The film concentrates on the behaviour of a Milwaukee priest, Father Lawrence C. Murphy, who sexually abused deaf children in his school, St. John’s School for the Deaf, in the 1950s and 60s. Tragically, Murphy was adept at sign language. Murphy began working at St. John’s in 1950. Eight years later, complaints were circulating about his behaviour and reports reached the local Archbishop. Murphy was promoted to head of the school in 1963. Classmates filed reports of further sexual abuse, but no charges were laid. Persistence by the alleged victims, drawing strength from “deaf power”, resulted in Murphy being eventually removed from his school after 24 years.

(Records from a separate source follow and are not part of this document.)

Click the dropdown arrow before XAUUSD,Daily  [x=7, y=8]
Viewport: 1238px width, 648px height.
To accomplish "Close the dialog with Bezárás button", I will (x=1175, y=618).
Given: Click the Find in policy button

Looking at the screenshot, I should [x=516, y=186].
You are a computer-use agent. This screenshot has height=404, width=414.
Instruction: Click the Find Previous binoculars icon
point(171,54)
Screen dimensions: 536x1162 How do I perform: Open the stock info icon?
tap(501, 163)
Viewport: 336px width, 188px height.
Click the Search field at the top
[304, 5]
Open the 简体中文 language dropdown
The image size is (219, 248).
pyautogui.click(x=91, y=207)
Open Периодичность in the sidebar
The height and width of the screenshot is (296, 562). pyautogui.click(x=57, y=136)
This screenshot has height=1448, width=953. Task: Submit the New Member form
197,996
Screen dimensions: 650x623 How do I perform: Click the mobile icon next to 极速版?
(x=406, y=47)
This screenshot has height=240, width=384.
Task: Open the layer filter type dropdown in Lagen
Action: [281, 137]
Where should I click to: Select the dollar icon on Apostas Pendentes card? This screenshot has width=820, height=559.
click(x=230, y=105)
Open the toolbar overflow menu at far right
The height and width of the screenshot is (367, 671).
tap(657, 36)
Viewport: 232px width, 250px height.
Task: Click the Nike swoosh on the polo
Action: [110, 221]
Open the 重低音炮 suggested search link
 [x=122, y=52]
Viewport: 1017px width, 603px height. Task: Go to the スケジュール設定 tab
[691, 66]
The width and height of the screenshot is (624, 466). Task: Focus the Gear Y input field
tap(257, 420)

Murphy was discharged eventually by the Church for “health reasons”, and he remained free until his death in 1998. Other priests attempted to take action for the abuse that they saw. Some of them informed their superiors, and some of them wrote to the Vatican. It is appalling that Fr. Murphy was buried in his vestments.

In the second half of the documentary, the film moves away from the personal testimony of those who were abused, to focus on the cover-up by the wider Church, and the Vatican in particular, about scandals occurring around it. In somewhat emotive style, it targets Pope Benedict XVI, who at the time was Cardinal-Prefect of the Congregation for the Doctrine of the Faith, and it implicates Cardinal Sodarno, his Cardinal Secretary of State, and Pope John Paul II. The film claims that a civil lawsuit against the Vatican forced it to release documents about the Milwaukee abuse, making it obvious that the Vatican knew about the abuse, but decided not to act.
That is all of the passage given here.